Given records Start Marker

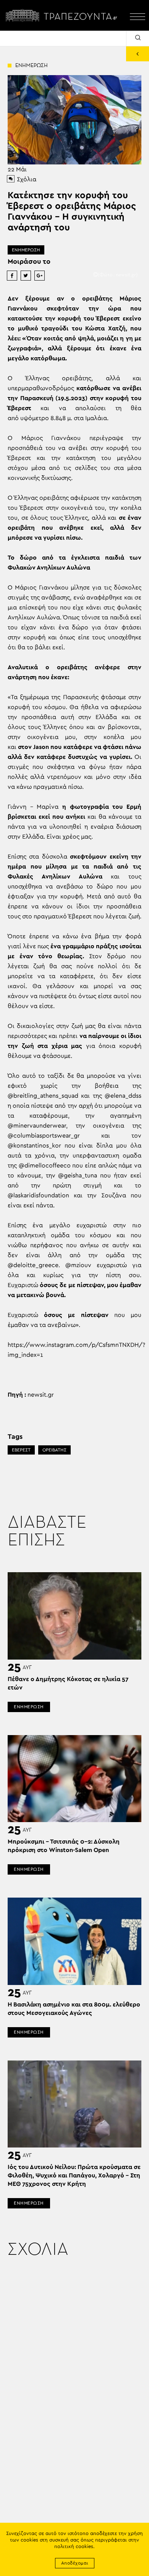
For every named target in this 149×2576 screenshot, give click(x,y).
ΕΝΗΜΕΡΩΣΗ (26, 250)
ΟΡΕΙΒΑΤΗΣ (54, 1450)
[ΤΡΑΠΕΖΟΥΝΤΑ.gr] (63, 15)
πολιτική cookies (73, 2546)
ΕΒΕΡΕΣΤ (21, 1450)
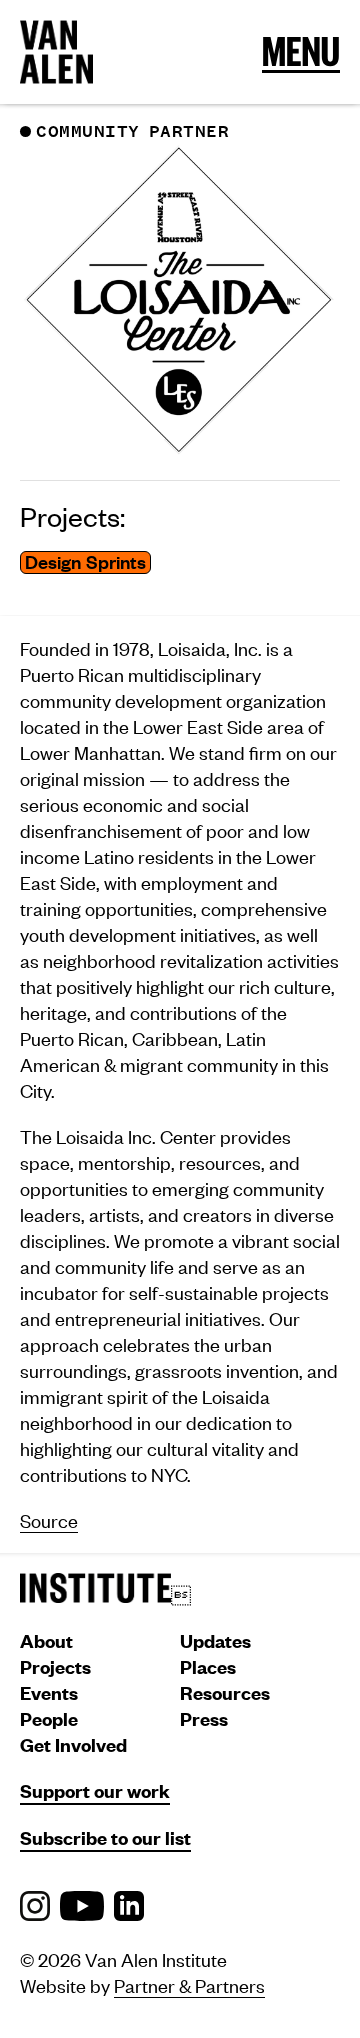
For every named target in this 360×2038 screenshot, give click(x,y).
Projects (55, 1666)
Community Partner (132, 132)
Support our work (95, 1790)
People (49, 1718)
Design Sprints (85, 562)
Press (204, 1718)
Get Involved (73, 1744)
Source (49, 1519)
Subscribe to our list (105, 1837)
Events (49, 1692)
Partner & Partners (189, 1984)
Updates (215, 1640)
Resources (225, 1692)
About (46, 1640)
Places (208, 1666)
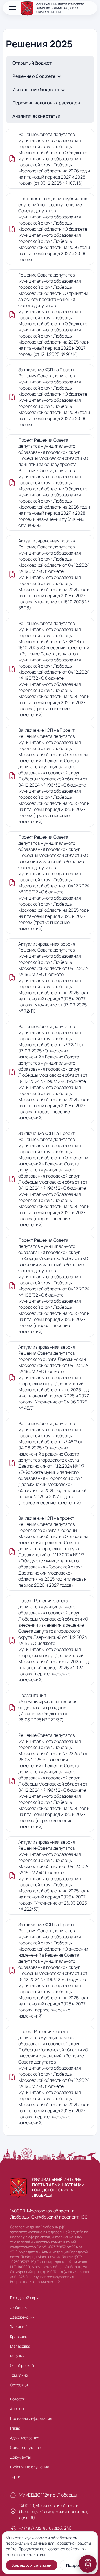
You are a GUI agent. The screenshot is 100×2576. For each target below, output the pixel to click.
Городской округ (25, 2297)
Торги (15, 2476)
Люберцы (18, 2307)
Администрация (24, 2437)
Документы (20, 2457)
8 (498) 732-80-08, (75, 2272)
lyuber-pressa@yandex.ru (55, 2277)
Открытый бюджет (32, 63)
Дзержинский (22, 2317)
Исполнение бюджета (35, 89)
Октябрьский (22, 2365)
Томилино (19, 2375)
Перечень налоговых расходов (46, 103)
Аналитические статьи (36, 116)
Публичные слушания (29, 2466)
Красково (18, 2336)
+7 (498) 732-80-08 (36, 2528)
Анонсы (17, 2408)
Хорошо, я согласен (31, 2565)
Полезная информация (31, 2418)
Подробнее (77, 2565)
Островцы (19, 2384)
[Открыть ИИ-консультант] (88, 2564)
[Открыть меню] (12, 8)
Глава (15, 2428)
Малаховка (20, 2346)
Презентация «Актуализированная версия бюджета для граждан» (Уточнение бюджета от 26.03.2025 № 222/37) (48, 1707)
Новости (17, 2399)
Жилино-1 (19, 2326)
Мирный (17, 2355)
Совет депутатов (25, 2447)
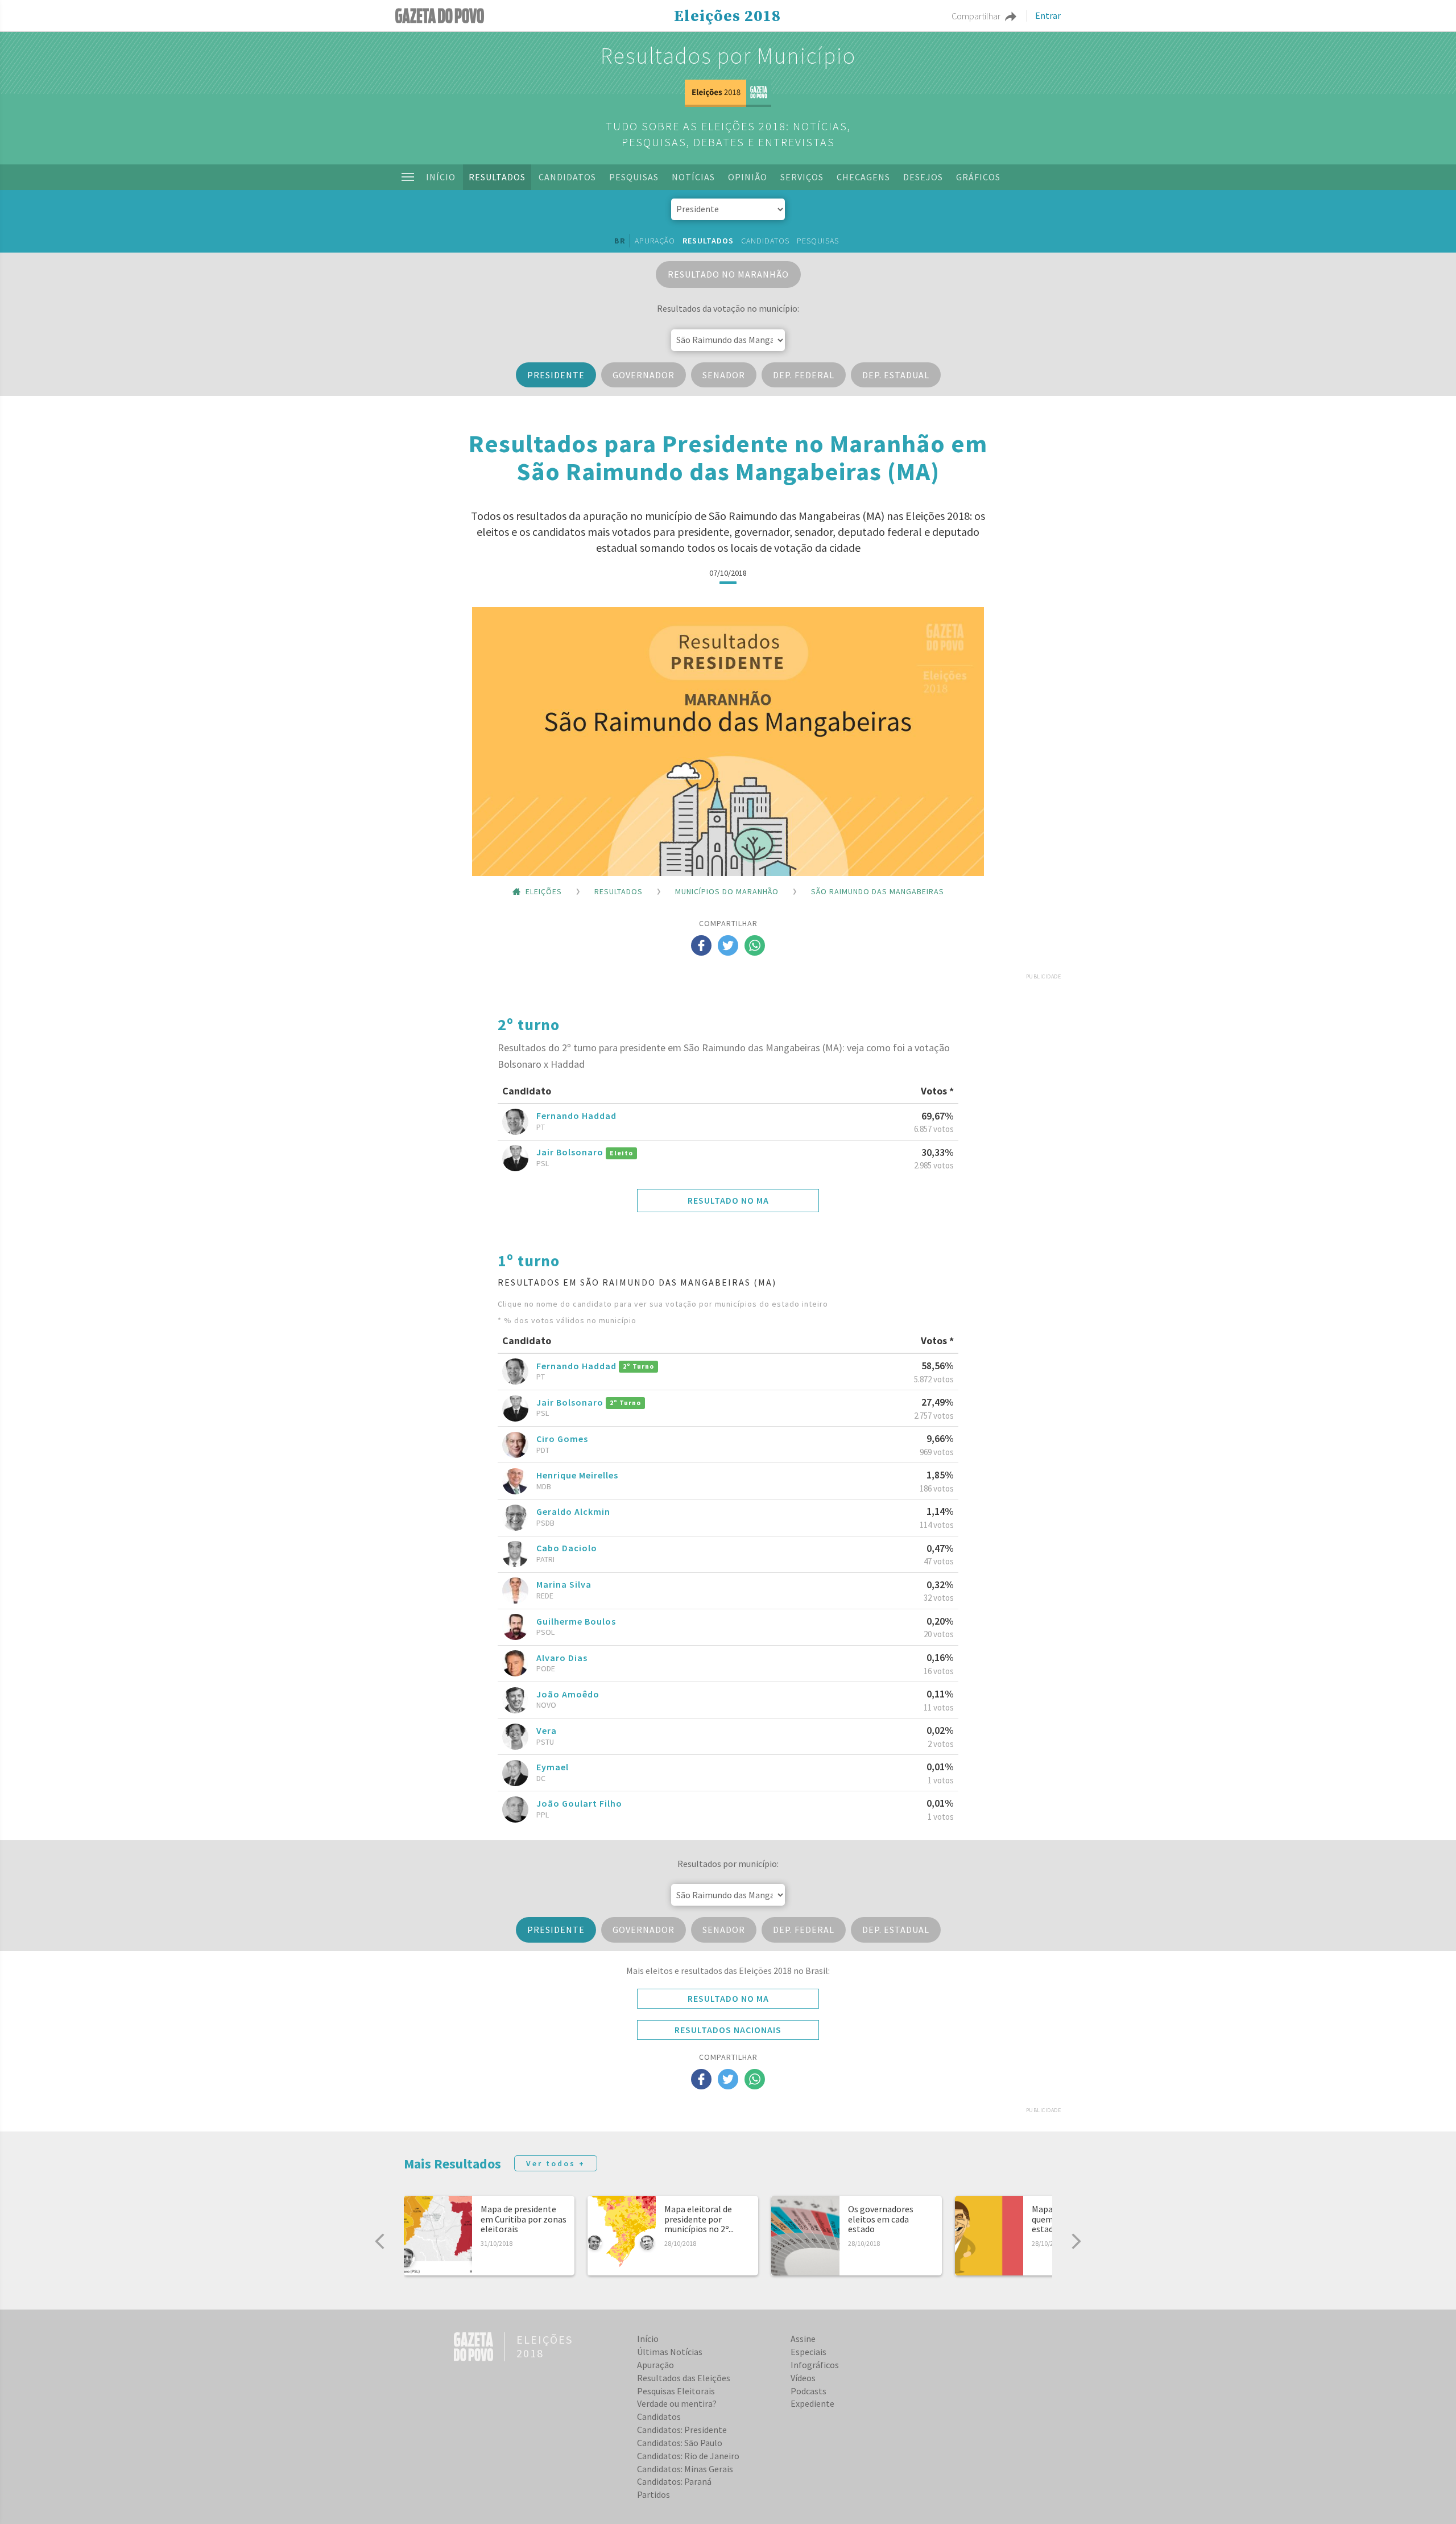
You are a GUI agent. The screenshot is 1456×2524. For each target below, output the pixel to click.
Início (441, 177)
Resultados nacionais (728, 2029)
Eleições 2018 (727, 16)
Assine (803, 2338)
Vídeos (803, 2377)
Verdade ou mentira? (677, 2403)
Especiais (808, 2351)
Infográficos (815, 2364)
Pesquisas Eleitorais (676, 2391)
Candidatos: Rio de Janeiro (688, 2455)
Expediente (812, 2403)
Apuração (655, 241)
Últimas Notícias (669, 2351)
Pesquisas (634, 177)
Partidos (653, 2494)
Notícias (693, 177)
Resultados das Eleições (683, 2377)
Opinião (747, 177)
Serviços (802, 177)
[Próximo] (1076, 2241)
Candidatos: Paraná (674, 2481)
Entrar (1048, 16)
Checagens (863, 177)
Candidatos (567, 177)
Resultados (497, 177)
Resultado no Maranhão (728, 274)
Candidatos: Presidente (682, 2429)
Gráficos (978, 177)
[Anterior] (379, 2241)
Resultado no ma (728, 1200)
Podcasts (808, 2391)
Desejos (923, 177)
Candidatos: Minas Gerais (685, 2469)
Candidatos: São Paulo (679, 2442)
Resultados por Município (728, 56)
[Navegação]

Given records End Marker

What you are asked to do: Copy out each line of the data that holds the string "every".

Response for this exercise:
For every named target in this 149×2576 screenshot, give click(x,y).
For every named target in this 360×2038 screenshot, give click(x,y).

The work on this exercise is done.